(Dataset excerpts)

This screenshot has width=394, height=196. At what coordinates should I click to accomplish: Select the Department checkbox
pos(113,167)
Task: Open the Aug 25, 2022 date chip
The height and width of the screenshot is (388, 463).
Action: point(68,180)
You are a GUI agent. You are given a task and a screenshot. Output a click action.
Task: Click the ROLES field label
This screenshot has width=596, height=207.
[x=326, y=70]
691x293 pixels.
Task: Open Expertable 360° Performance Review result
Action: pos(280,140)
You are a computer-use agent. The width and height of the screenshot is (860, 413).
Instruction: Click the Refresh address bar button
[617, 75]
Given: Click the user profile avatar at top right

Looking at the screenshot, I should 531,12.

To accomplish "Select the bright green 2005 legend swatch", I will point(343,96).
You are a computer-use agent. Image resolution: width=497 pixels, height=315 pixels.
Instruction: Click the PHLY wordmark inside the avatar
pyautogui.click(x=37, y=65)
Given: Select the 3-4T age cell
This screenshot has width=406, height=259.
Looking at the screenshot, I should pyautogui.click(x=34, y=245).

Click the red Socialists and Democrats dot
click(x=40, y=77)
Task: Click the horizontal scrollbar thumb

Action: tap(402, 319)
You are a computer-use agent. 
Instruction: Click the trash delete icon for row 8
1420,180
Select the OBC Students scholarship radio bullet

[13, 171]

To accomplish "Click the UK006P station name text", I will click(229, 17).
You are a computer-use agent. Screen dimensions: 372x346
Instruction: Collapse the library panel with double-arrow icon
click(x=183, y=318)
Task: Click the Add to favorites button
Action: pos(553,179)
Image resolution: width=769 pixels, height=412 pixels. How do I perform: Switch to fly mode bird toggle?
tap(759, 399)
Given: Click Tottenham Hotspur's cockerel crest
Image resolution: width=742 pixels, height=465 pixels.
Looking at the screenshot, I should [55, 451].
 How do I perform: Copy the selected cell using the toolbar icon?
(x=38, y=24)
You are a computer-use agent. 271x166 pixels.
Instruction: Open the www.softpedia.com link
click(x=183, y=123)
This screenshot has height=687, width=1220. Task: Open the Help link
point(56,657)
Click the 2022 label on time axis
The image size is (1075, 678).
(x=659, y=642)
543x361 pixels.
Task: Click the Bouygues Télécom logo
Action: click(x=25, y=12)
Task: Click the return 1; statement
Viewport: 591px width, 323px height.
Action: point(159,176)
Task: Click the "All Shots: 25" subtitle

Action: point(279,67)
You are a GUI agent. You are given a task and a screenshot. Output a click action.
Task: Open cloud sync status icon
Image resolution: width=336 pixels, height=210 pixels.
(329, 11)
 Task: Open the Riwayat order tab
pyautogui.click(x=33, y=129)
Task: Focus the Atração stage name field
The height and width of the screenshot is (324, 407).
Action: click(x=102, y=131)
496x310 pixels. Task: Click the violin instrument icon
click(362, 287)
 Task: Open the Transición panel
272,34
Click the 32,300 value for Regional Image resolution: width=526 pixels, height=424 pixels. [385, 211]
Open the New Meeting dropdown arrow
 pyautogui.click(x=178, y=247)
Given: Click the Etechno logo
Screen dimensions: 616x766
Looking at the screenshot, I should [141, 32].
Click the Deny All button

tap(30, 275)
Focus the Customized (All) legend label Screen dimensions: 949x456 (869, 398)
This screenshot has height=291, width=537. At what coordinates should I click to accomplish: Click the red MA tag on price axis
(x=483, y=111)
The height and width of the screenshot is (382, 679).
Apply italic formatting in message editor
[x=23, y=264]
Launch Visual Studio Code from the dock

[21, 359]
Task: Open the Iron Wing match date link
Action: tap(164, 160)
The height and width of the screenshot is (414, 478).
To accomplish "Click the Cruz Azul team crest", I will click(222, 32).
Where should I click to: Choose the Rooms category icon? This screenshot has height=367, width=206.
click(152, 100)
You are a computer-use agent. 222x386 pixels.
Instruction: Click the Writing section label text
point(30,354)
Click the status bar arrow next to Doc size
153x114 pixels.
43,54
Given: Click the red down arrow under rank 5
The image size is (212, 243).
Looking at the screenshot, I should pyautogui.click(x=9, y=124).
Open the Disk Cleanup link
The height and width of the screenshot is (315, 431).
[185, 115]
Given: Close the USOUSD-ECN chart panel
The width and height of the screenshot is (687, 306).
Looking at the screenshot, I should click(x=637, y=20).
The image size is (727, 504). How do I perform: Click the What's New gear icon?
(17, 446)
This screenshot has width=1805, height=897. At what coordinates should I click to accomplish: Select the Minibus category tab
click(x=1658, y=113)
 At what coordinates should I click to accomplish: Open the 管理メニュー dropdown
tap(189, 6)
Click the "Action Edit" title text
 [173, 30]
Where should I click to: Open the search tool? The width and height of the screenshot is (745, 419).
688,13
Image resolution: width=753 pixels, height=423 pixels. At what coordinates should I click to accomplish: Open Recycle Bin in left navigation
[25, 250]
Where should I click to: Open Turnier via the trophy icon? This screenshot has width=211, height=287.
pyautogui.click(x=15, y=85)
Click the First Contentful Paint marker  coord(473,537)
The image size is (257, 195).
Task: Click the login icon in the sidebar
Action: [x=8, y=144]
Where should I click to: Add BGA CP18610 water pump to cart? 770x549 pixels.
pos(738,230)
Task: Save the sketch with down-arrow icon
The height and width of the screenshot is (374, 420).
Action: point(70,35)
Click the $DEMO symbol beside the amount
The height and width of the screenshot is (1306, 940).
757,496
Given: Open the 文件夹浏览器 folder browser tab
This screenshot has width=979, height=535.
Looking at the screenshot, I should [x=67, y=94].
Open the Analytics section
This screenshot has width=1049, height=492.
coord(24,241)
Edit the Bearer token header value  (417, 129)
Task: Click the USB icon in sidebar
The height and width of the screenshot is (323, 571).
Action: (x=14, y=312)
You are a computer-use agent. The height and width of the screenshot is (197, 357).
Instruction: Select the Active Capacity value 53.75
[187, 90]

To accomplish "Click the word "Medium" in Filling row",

WHAT YOU WILL DO — All lines in the data that contain the word "name" should be copied.

EXERCISE RESPONSE —
To accomplish "Click the UK006P station name text", I will click(229, 17).
Task: Focus the Atração stage name field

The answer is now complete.